§ **Work instructions**
Would you output the lines from the one with "Task: Click trash" through the last line of the material below, exactly, but without pictures?

§ **The data**
↓
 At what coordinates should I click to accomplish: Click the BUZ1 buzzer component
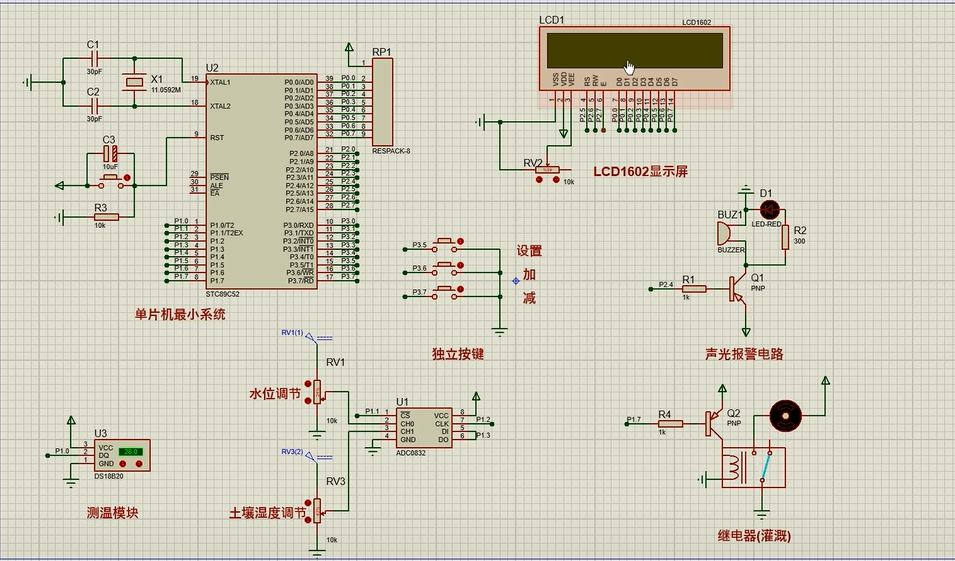pyautogui.click(x=724, y=233)
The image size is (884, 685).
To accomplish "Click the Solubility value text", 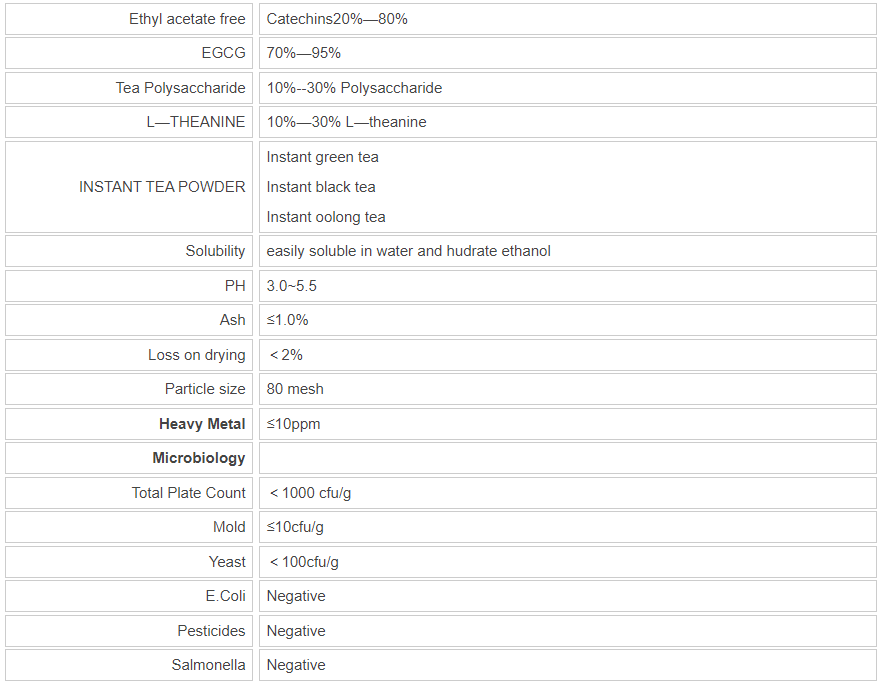I will point(408,251).
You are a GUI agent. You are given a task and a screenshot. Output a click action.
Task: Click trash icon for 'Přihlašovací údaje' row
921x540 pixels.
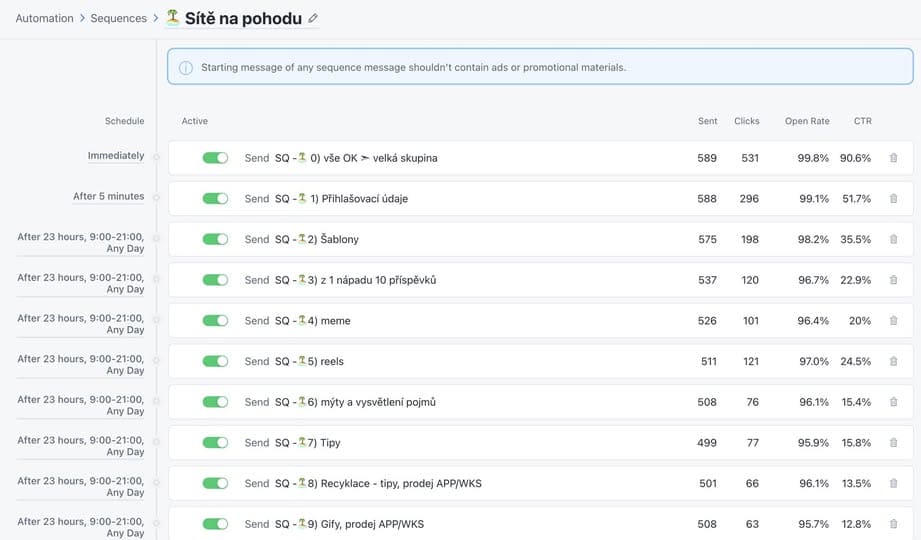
↑
§ **Solution**
Task: Click trash icon for 'Přihlašovací údaje' row
921x540 pixels.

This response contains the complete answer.